8 . By a letter of 8 March 2013, the applicants indicated that they were not satisfied with the terms of the unilateral declaration on the ground that the Government did not undertake to adopt necessary measures to ensure respect for human rights and to avoid the violation of the Convention in the future. Especially, the Government did not take appropriate steps against persons responsible for the violation.
9 . The Court recalls that Article 37 of the Convention provides that it may at any stage of the proceedings decide to strike an application out of its list of cases where the circumstances lead to one of the conclusions specified, under (a), (b) or (c) of paragraph 1 of that Article. Article 37 § 1 (c) enables the Court in particular to strike a case out of its list if:
“for any other reason established by the Court, it is no longer justified to continue the examination of the application”.
10 . It also recalls that in certain circumstances, it may strike out an application or part thereof under Article 37 § 1(c) on the basis of a unilateral declaration by a respondent Government even if the applicants wish the examination of the case to be continued.
11 . To this end, the Court will examine carefully the declaration in the light of the principles emerging from its case ‑ law, in particular the Tahsin Acar judgment ( Tahsin Acar v. Turkey , [GC] (preliminary objection), no. 26307/95, §§ 75 ‑ 77, ECHR 2003 ‑ VI).
12 . Having regard to the nature of the admissions contained in the Government ’ s declaration, as well as the amount of compensation proposed the Court considers that it is no longer justified to continue the examination of this part of the application (Article 37 § 1(c)).

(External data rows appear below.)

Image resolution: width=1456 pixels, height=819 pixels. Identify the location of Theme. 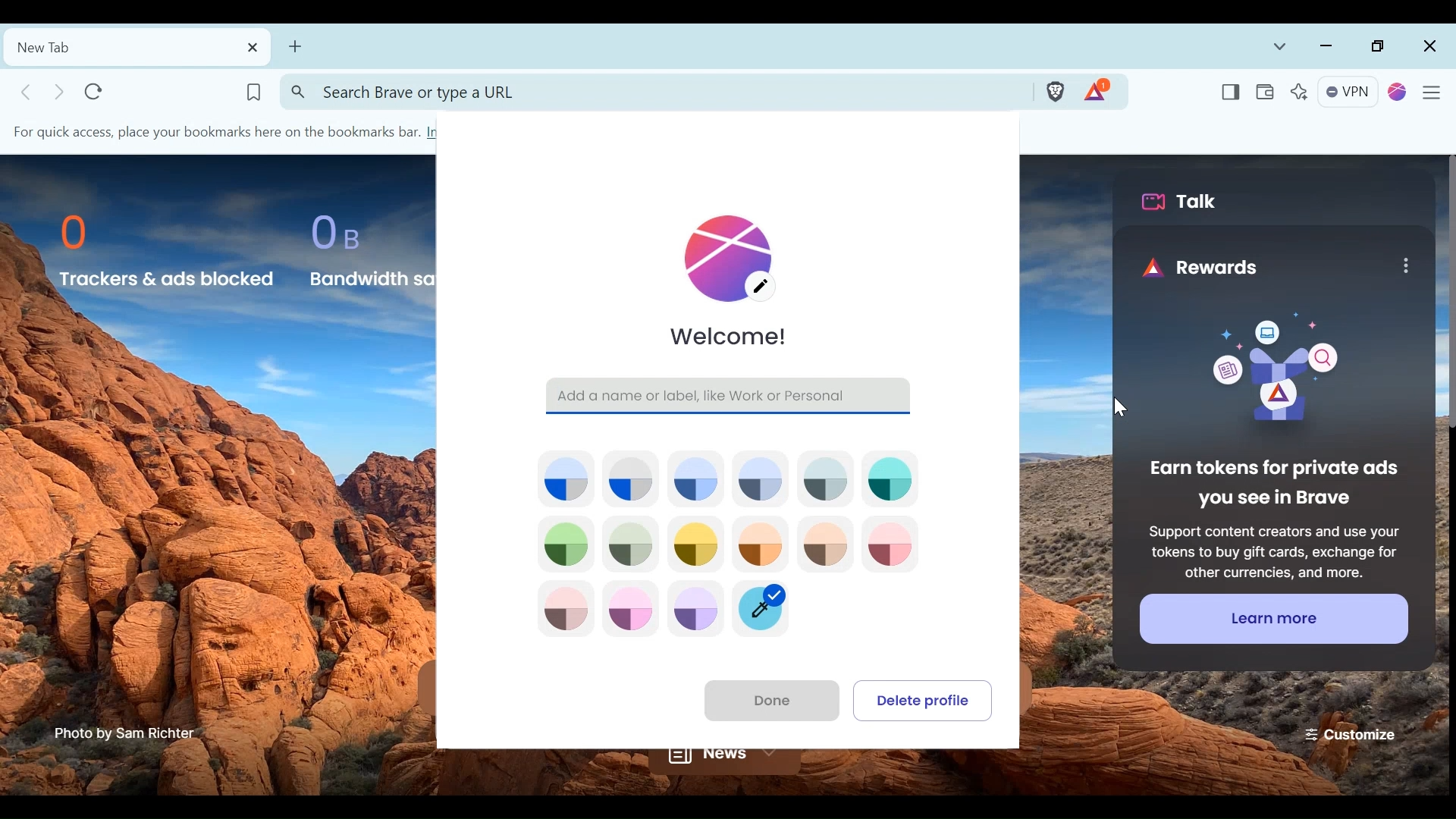
(824, 545).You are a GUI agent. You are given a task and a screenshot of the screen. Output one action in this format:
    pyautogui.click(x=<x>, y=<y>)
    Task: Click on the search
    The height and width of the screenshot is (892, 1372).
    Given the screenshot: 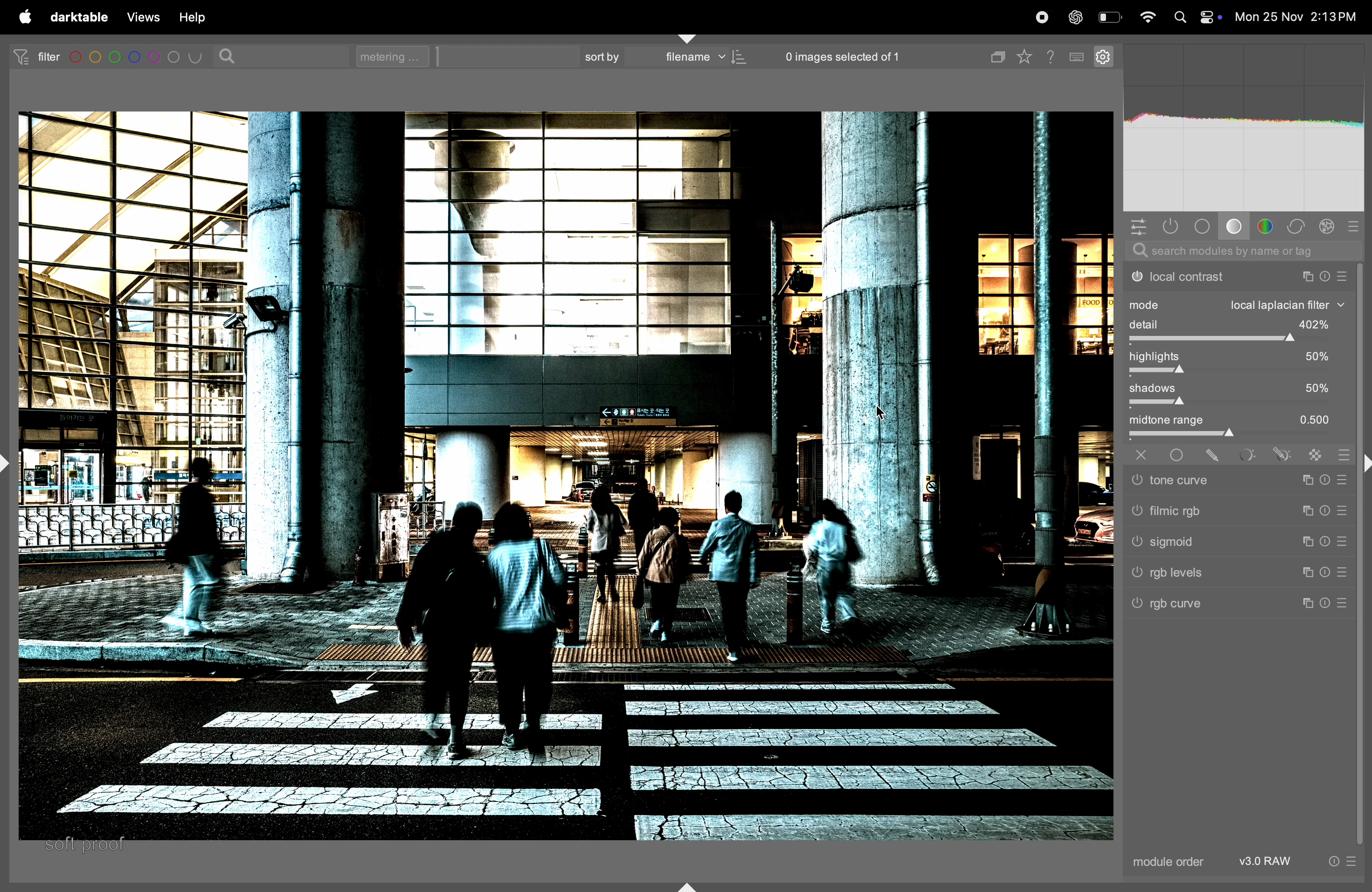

13 . The Court is satisfied that respect for human rights as defined in the Convention and the Protocols thereto does not require it to continue the examination of this part of the application (Article 37 § 1 in fine ).
14 . Finally, the Court emphasises that, should the Government fail to comply with the terms of their unilateral declaration, the application could be restored to the list in accordance with Article 37 § 2 of the Convention ( Josipović v. Serbia (dec.), no. 18369/07, 4 March 2008).
15 . Referring to Article 5 of the Convention, the second applicant complains also that she was unlawfully detained .
Having regard to all the evidence in its possession, and in so far as it has jurisdiction to examine the allegations, the Court has not found any appearance of a breach of the rights and freedoms guaranteed by the Convention or its Protocols.
It follows that this part of the application is manifestly ill ‑ founded and must be rejected in accordance with Article 35 §§ 3 and 4 of the Convention.
For these reasons, the Court unanimously
Takes note of the terms of the respondent Government ’ s declaration under Articles 3, 5 § 1 (c), 5 § 4 and 8 of the Convention and of the modalities for ensuring compliance with the undertakings referred to therein;
Decides to strike this part of the application out of its list of cases in accordance with Artic le 37 § 1 (c) of the Convention;
Declares the remainder of the application inadmissible.